Hi Daniel,
Thanks for response. I was thinking we can do detach operation in libvirt so that user do
not need to worry if device is detached. But I agree what you mentioned makes more sense
so I will go with that.
Thanks
Manish Mishra
On 17/06/21, 1:45 AM, "Daniel Henrique Barboza" <danielhb413(a)gmail.com>
wrote:
On 6/9/21 4:38 PM, Manish Mishra wrote:
Hi Everyone,
We want to add extra options to device xml to skip reattach of pci passthrough devices.
Following is xml format for pci passthrough devices added to domain as of now.
<hostdev mode='subsystem' type='pci' managed='yes'>
<source>
<address domain='0x0000' bus='0x00' slot='0x1a'
function='0x7'/>
</source>
</hostdev>
When we pass managed=’yes’ flag through xml, libvirt takes responsibility of detaching
device on domain(guest VM) start and reattaching on domain shutdown. We observed some
issues where guest VM shutdown may take long time, blocked for reattach operation on pci
passthrough device. As domain lock is held during this time it also makes libvirt mostly
inactive as it blocks even basic operations like (virsh list). Reattaching of device to
host can block due to reasons like buggy driver or initialization of device itself can
take long time in some cases.
I am more interested in hearing about the problem with this faulty buggy
driver holding domain lock during device reattach and compromising 'virsh'
operations, and see if there's something to do to mitigate that, instead
of creating a XML workaround for a driver problem.
We want to pass following extra options to resolve this:
1. *skipReAttach*(optional flag)
In some cases we do not need to reattach device to host as it may be reserved only for
guests, with this flag we can skip reattach operation on host. We do not want to modify
managed flag to avoid regression, so thinking of adding new optional flag.
2. *reAttachDriverName*(optional flag)
Name of driver to which we want to attach instead of default, to avoid reattaching to
buggy driver. Currently libvirt asks host to auto selects driver for device.
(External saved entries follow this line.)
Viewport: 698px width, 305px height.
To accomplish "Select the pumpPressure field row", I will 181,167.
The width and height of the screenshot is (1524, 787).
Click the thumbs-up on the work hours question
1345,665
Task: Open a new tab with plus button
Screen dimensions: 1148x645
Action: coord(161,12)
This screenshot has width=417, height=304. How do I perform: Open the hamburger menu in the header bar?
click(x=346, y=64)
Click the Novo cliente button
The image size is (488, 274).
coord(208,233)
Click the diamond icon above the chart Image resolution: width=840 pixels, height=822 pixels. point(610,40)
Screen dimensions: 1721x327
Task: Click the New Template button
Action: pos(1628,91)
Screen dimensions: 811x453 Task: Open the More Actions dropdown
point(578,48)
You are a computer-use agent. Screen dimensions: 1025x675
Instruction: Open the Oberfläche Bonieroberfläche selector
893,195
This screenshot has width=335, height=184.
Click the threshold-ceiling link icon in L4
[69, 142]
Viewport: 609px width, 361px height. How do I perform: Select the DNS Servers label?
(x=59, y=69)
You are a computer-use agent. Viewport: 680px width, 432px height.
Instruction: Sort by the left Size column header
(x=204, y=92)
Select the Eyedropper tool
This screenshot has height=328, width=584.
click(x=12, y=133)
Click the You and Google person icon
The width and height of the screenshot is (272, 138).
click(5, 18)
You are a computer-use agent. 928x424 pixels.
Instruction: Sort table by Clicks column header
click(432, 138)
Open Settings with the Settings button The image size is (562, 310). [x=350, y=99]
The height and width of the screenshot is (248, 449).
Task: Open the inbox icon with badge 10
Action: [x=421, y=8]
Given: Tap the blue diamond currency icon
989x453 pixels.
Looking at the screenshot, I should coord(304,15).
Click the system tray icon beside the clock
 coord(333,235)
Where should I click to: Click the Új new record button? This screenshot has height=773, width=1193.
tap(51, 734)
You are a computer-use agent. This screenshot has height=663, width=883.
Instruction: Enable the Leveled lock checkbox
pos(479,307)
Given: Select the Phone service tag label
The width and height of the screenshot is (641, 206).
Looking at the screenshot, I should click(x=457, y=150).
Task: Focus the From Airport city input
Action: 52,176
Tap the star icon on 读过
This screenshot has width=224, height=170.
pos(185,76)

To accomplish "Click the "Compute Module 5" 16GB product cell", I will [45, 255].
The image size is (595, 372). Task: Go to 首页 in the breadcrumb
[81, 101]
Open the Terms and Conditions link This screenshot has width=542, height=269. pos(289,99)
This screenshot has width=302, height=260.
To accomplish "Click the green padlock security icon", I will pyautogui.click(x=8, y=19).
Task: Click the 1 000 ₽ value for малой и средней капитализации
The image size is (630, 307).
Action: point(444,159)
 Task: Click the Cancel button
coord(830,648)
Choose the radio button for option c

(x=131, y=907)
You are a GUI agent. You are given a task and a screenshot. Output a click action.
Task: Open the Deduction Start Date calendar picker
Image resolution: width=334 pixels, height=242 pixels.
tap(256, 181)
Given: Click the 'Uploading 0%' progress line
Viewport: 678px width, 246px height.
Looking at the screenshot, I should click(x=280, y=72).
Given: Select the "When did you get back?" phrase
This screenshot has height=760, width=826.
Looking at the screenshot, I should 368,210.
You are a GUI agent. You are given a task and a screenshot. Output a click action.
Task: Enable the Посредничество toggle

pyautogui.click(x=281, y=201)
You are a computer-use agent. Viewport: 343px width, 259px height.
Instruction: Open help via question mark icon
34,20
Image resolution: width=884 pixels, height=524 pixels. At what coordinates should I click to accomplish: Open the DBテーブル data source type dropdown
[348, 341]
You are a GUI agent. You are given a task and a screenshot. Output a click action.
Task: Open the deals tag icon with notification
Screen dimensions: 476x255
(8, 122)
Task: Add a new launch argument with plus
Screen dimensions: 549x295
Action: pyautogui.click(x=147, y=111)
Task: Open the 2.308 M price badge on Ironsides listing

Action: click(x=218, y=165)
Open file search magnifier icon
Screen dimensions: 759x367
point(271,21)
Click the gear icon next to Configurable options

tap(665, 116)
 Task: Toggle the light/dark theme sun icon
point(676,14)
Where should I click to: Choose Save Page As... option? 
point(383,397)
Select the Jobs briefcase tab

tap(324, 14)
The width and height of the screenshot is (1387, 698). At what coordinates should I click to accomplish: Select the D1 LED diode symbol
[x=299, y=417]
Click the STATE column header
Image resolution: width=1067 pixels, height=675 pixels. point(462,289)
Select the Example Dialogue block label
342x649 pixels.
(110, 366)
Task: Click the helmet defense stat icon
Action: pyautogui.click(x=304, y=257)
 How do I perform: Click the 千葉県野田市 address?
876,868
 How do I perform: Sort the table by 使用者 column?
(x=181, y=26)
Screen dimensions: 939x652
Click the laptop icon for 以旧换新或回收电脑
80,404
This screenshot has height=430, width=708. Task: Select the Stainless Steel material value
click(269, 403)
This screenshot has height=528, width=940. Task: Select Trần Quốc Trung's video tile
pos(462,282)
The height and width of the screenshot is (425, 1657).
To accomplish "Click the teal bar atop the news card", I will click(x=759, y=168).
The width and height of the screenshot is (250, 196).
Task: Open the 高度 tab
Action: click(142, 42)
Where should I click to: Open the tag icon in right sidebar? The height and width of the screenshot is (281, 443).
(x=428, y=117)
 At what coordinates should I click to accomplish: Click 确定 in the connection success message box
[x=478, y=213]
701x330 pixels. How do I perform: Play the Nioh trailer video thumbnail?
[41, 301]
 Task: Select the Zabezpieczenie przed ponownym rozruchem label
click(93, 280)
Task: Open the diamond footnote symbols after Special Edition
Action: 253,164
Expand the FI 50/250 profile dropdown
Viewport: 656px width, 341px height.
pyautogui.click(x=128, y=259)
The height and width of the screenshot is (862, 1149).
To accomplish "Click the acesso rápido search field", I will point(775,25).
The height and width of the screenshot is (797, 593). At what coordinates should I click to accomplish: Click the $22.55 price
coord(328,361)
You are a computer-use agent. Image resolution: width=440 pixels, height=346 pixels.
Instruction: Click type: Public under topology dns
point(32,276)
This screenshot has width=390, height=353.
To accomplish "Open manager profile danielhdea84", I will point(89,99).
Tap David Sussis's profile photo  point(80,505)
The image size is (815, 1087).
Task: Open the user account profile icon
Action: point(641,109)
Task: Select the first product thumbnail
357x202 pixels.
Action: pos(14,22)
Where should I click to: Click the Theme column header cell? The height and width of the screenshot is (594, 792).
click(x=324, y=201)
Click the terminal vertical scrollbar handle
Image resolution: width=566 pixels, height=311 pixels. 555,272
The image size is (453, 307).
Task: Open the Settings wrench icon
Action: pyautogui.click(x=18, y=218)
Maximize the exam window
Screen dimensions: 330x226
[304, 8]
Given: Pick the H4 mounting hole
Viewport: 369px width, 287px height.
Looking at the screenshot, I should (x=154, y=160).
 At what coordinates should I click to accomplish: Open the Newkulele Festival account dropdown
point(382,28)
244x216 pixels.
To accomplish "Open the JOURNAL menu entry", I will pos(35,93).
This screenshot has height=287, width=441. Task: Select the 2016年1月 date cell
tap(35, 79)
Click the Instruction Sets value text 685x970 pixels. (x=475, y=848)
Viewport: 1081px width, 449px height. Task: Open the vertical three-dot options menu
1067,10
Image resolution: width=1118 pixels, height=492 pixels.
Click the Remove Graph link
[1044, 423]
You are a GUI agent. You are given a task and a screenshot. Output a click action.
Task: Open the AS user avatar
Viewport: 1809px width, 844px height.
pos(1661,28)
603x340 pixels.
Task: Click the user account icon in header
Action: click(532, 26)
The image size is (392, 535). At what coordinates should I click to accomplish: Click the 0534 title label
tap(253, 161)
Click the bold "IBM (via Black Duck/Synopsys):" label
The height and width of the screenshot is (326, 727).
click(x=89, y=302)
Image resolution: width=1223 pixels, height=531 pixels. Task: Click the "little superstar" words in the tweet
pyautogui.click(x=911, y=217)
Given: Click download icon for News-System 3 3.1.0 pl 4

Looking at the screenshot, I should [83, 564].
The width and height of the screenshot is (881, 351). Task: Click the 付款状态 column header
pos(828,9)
Yes we can use managed=’no’ but in that case user has to take responsibility of detaching
device before starting domain which we do not want. Please let us know your views on this.
The case you mentioned above, "we do not need to reattach device to host
as it may be reserved only for guests", is one of the most common uses
we have for managed='no' AFAIK. The user/sysadm must detach the device
from the host, but it's only one time. After that the device can remain
detached from the host, and guests can use it freely as long as you
don't reboot the host (or reattach the device back). This scenario
you described fit the managed='no' mechanics fine IMO.
If you want to automate the detach process, you can use a Libvirt QEMU
hook (/etc/libvirt/hooks/qemu) to make the device detach when starting
the domain, in case the device isn't already detached. Note that
this has the same effect of the "skipReAttach" option you proposed.
Making a design around faulty drivers isn't ideal. If the driver you're
using starts to have problems with the detach operation as well,
'skipReAttach'
will do you no good. You'll have to fall back to 'managed=no' to
circumvent
that.
Even if we discard the motivation, I'm not sure about the utility of having
more forms of PCI assignment management (e.g managed=yes|no|detach|reattach).
managed=yes|no seems to cover most use cases where the device driver works
properly.
Laine, what do you think?
Thanks,
Daniel
Thanks
Manish Mishra